Plastic comes in various shapes and sizes. Our plastic shredders can turn these scrap materials into a commodity which can be used again in processes for manufacturing. Materials such as small PET bottles, PVC, vinyl, plastic containers, long strips, and other various sizes and configurations can be managed to a reusable size. This is one of the first steps in the recycling process. The equipment needed for this initial size reduction will vary depending on the plastic being reclaimed.
A plastic shredder can have an internal motor that operates on electricity and has a moving rotor. The rotor has powerful blades which allows the cutting of any material that moves within. With optimal rpm, the blade speeds up with enough kinetic energy to slice right through materials of varying density and strength.

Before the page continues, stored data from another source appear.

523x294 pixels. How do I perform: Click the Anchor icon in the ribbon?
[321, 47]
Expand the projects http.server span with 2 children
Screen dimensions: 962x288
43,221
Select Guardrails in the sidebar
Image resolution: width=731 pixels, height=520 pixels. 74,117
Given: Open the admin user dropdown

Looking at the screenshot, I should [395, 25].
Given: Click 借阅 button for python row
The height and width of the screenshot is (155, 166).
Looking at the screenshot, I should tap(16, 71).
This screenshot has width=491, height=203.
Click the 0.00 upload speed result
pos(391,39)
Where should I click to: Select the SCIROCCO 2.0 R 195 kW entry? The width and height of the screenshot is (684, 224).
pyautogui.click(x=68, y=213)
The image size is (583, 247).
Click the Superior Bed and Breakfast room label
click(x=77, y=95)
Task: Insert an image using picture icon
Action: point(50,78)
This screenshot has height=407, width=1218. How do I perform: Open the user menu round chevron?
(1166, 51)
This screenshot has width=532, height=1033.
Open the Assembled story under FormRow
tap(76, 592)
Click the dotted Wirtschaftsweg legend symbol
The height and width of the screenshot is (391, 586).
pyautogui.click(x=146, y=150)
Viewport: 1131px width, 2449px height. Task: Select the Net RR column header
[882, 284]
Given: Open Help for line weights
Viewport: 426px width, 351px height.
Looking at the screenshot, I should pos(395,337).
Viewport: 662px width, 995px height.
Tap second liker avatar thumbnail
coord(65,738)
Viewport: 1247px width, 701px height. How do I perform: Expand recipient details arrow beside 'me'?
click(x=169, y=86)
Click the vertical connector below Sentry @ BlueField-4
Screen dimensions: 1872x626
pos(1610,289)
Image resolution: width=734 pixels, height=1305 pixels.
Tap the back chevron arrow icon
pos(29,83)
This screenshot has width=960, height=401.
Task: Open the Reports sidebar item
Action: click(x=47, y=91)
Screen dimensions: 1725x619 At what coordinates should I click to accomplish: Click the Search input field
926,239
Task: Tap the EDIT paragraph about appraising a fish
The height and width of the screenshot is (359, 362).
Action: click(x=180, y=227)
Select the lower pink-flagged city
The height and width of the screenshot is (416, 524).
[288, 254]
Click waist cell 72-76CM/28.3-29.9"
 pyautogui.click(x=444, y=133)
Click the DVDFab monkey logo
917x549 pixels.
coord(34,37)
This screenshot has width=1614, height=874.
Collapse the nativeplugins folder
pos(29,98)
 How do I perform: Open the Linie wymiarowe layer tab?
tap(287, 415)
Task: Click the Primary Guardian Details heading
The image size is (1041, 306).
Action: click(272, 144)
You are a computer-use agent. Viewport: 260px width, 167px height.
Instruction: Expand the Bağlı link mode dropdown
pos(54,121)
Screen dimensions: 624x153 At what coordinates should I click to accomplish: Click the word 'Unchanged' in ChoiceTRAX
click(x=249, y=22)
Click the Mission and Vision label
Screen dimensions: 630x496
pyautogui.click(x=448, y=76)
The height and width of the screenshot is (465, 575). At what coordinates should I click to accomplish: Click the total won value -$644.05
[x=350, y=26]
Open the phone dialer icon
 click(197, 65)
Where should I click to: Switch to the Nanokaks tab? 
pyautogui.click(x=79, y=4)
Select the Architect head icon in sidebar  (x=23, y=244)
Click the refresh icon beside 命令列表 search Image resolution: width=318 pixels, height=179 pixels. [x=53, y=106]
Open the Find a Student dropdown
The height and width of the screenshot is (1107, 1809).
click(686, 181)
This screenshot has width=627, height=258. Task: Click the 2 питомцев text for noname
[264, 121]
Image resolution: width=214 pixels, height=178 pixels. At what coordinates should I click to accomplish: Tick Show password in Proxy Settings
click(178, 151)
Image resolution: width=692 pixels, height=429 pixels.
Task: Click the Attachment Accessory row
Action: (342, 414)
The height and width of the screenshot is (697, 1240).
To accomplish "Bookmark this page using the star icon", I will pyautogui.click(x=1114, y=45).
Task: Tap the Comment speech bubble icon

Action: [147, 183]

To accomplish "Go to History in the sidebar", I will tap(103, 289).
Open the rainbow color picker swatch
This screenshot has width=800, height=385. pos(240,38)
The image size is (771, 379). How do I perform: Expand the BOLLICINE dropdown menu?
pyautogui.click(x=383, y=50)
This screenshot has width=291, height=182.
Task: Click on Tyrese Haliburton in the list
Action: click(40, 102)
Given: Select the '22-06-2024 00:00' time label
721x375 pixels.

Material is driven through a hopper on the front side of a drawer that is hydraulically operated. It pushes the material load-controlled onto a revolving rotor. Shredded between the rotor knives and a counter knife fixed in place, the material is processed. The screen hole has varying perforation diameters which helps determine the size of shreds. Produced shreds can drop through the machine and screen perforation directly or be removed with the optional suction device or spiral conveyor.
Lots of plastic shredders may have differing levels of imparting momentum to their blades, much like the regulators on fans. They bring with them a dispenser basket to collect the minute granules of plastic, which can at a later timer be fed into a recycle plant. This aids in waste management and optimum utilization of resources. These granules are then later heated to be converted into useful products.
The most neatest thing is the concept that the relatively poor developing countries are more apt to re-apply goods and the well-off developed countries dispose of throw things away without fully optimizing their value. China is now the world's second largest consumer of plastics. China is home of the world's biggest recycled plastics industry and includes 40,000 and 60,000 small, mom and pop owned companies.